FEB 26 — Here’s the government agency we really need, the “Simply Put” agency.

To fight the country’s deadly epidemic, garble. Which pads poor, probably criminal, deeds with complexities, data, updates, timelines, decimal points and acronyms. 

As it is, the landscape’s littered with promises of action, study, research or review.

The Auditor-General’s Report 1/2026 on the 2024 Federal Agencies’ Financial Statements had issues with my university, Universiti Kebangsaan Malaysia (UKM). 

Dewan Rakyat talked about it this week, and the Deputy Minister Adam Adli — himself in another lifetime experienced serious disagreements with university administrators — assured a degree of action, study, research and review. 

Apparently, a cooperative was collecting fees and receiving other payments for services the university ultimately provided. And then the university was shortchanged by about RM50 million as reported inside the auditor’s findings.

It involved the Master of Education (SPEND) and Postgraduate Diploma in Education (DPLI) programmes.

The payments originated from the National Higher Education Fund Corporation (PTPTN) and Employees’ Provident Fund (EPF). These are postgraduate programmes, the students seem to take loans from the national fund or use up their retirement benefits. An investment into their future. It also tells us these students are Malaysians.

Now the question which was never entertained.

The university teaches, supervises and hands out the certificates on the stage at DECTAR (Dewan Canselor Tun Abdul Razak), why did it not just handle fee payments directly?

Why the middle man, this cooperative? This Koperasi B-5-1788? Only belatedly the public is informed that the operating name is Koperasi Siswazah Bangi Bhd (KSBB).

KSBB manager Muhammad Hafiz Md Saad said the 2017 initiated partnership has since generated RM90.56 million in revenue. For the university or the company?

By the lack of funds funnelled back to the university it appears the company gets the better end of the deal. 

The full report must have mesmerised the minders at the higher education ministry since the deputy minister told Dewan Rakyat UKM won’t use KSBB to collect fees anymore. In fact, the university has started to—in stages—collect the fees directly since last year.

The payments originated from the National Higher Education Fund Corporation (PTPTN) and Employees’ Provident Fund (EPF). — Bernama pic

This before any mention of five university employees on the cooperative’s board as chairman, secretary and treasurer. No report of university staff members moonlighting in the cooperative’s janitorial services. 

Nor that the finance ministry never approved the wonderful relationship since 2017, which renders the whole enterprise a non-starter. 

If the auditor-general did not report these discrepancies, what is the chance the relationship with Koperasi B-5-1788 AKA Koperasi Siswazah Bangi Bhd (KSBB) would not have gone on swimmingly well till 2037?

It was not like UKM Treasury Department was livid and banging on KSBB’s door every other Wednesday to collect arrears. And this at a time where all public universities scramble for funds to keep the lights on since Putrajaya is not shovelling more money their way. 

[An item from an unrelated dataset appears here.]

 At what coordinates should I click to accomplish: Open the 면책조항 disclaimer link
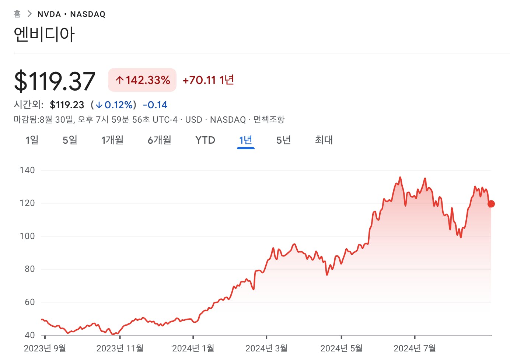pos(269,119)
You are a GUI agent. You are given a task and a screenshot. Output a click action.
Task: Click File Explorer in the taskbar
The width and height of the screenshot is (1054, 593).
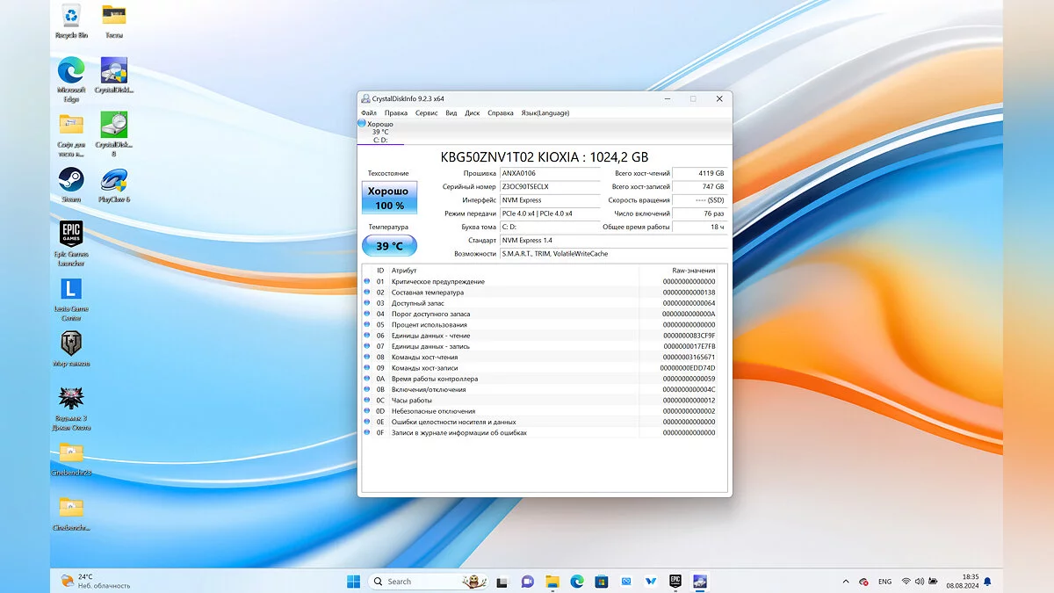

The whole UKM ecology which includes KSBB was in Zen harmony until the auditor-general probably flagged it to UKM treasury last year before the submission to Parliament this week. 

Be mindful that the auditor-general’s report a year ago flagged about the non-functioning RM22 million radiotherapy machine at UKM’s hospital [Hospital Canselor Tuanku Muhriz (HCTM)] due to an incompetent supplier. Twenty cancer patients were affected by the non-availability.

UKM is in its own world of mess.

When the information is gift-wrapped already, the decisions are easy. Except this is still Malaysia. Suspensions and terminations of individuals are yet forthcoming.

The auditors are coming, in a bus

It is thankless, auditing the Malaysian government.

Along with the agency to say it simply, we need another to keep track of every impropriety, so that it is not lost in the mist of time.

Every auditor-general report is filled with gems — OK, horror stories. The reaction? Outcries, expected denials and conciliatory statements.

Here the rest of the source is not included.